Date: Wed, 12 Apr 2000 09:05:15 -0400
From: Avrim Blum <avrim@archimedes.theory.cs.cmu.edu>
To: reinforcement@cs.cmu.edu
Subject: Theory Seminar this Friday on clustering and fast approx SVD

Santosh Vempala is giving this Friday's theory seminar, on clustering
via fast approximate SVD-type methods.  If all goes well, he'll give a
demo on clustering web searches.  Santosh is one of our former grad
students, now on the faculty at MIT.  (He's in town for Adam Kalai's
thesis proposal.)  -Avrim

=======================================================================

 Friday, April 14, 2000
 3:30, Wean Hall 5409
 
 Santosh Vempala, MIT
 Title: On Clusterings --- Good, Bad and Spectral.
 Abstract:
 Clustering, or partitioning into similar groups, is a classical problem
 in mathematics as well as in the applied sciences. The availability of vast
 amounts of data has revitalized research on the problem.
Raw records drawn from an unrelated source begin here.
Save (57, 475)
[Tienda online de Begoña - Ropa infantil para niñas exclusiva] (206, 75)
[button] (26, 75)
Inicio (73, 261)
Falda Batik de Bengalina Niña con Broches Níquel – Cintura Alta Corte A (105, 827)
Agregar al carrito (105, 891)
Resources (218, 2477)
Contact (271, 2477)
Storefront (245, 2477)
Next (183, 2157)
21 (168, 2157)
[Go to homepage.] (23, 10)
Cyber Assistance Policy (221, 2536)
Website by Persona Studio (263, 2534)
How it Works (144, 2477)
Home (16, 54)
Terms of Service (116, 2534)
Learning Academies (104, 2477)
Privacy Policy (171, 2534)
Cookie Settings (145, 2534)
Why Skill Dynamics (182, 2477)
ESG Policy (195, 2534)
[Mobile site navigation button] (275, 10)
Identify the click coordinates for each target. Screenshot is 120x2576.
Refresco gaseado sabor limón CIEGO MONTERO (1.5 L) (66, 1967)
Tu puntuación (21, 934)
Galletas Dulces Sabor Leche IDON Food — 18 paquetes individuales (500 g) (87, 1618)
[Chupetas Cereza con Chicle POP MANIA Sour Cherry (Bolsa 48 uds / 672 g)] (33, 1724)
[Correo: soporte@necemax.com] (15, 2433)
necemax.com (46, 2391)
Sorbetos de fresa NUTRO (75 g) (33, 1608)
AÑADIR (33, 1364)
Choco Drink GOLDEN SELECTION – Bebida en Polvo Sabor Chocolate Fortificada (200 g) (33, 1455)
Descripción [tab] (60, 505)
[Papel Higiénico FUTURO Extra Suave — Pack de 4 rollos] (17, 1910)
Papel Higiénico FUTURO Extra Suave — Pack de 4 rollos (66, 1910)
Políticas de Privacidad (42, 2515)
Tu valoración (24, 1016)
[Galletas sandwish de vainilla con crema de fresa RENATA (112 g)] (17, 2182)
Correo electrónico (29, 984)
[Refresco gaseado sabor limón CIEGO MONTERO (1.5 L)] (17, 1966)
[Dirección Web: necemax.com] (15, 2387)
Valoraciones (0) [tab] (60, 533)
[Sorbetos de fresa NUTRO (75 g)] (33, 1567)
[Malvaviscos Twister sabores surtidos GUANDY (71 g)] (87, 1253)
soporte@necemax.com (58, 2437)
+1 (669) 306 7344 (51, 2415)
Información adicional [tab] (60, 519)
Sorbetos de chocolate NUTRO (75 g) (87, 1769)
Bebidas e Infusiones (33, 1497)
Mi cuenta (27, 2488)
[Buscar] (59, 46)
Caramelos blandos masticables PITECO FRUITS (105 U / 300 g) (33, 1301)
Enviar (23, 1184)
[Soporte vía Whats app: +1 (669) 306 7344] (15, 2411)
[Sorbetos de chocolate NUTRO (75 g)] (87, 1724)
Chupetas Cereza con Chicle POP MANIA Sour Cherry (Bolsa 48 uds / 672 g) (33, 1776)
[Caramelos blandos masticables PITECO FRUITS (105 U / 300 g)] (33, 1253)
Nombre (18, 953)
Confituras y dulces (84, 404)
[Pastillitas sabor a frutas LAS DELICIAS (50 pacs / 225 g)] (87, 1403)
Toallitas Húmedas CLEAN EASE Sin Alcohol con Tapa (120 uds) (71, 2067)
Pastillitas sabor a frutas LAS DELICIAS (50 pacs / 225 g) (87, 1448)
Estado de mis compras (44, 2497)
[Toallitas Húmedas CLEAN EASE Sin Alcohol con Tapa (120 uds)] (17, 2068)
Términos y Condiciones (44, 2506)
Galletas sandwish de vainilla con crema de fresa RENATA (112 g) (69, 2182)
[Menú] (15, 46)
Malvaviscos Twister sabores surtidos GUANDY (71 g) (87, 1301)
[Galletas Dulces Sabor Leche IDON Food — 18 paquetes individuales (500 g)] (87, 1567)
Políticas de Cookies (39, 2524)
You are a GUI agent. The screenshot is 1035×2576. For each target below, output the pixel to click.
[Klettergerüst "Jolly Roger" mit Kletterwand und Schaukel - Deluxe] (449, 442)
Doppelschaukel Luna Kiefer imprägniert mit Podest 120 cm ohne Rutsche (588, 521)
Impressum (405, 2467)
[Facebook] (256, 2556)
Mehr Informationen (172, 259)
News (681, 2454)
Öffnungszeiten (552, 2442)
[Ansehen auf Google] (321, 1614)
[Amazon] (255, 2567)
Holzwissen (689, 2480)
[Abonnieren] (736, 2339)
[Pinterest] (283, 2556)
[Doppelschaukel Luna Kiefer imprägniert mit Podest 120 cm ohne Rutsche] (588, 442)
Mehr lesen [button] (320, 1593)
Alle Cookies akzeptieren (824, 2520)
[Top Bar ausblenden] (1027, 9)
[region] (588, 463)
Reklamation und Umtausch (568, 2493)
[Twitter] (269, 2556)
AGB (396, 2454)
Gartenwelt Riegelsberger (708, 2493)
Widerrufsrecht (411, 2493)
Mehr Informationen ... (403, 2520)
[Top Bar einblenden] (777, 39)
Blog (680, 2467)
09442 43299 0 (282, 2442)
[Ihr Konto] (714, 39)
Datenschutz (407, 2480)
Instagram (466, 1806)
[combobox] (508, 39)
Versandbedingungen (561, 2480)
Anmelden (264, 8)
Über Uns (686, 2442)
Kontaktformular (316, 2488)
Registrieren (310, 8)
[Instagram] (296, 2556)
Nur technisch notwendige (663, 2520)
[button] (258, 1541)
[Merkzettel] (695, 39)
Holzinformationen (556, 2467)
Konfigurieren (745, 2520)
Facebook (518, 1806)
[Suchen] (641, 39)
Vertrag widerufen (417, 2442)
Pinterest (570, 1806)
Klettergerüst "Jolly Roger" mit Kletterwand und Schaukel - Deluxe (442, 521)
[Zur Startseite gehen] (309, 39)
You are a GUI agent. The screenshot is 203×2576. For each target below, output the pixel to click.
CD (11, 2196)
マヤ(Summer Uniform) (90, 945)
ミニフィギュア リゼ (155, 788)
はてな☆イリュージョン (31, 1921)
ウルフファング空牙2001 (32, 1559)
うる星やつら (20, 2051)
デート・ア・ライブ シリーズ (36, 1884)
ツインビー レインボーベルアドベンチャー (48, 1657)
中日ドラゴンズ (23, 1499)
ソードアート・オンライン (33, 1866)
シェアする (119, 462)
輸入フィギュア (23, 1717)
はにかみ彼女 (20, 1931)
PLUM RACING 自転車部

There are two
 aspects to analyzing a clustering algorithm: (1) How good is the clustering
 produced? (quality)and (2) How fast can it be found? (speed).
 On the practical side, several clever heuristics have been invented.
 Theoreticians, meanwhile, have been busy analyzing quality measures that
 are seductively simple to define (e.g. k-median, min sum, min diameter,
 etc.). Both approaches have obvious shortcomings: the justification
 provided by practitioners is typically case-by-case and experimental (it
 works well on my data); the measures thus far analyzed by theoreticians
 are easy to fool, i.e. there are simple examples where it is clear what the
 right clustering is, but optimizing the measures defined produces
 undesirable solutions. 
 We propose a new measure of the quality of a clustering. Then we analyze
 the quality of a popular clustering heuristic, spectral clustering, under
 this measure. Spectral clustering is the general technique of partitioning
 the rows of a matrix (say) according to their components in the top few
 singular vectors of the matrix. Our first result is that under some
 reasonable asumptions, the spectral algorithm finds nearly optimal solutions. 
 Our second result, that spectral clustering can be made very fast, is based
 on randomized algorithms for approximating a given m x n matrix by a
 low-rank matrix.  Standard methods to compute low-rank approximations via
 the singular value decomposition take time that is polynomial in m and n.
 This can be prohibitively expensive for applications such as information
 retrieval. In contrast, the running time of our first algorithm depends
 only on the quality of the desired approximation and not on the size of the
 matrix, but it assumes that the entries of the matrix can be sampled in a
 specific manner. Our second algorithm needs no assumptions and has a
 running time that is linear in the number of non-zero entries. 
 The talk will be self-contained and will include a demo of clustering web
 searches in real-time. 
 This is joint work with Alan Frieze (CMU), Ravi Kannan, Petros Drineas
 (Yale), and V.Vinay (IISc).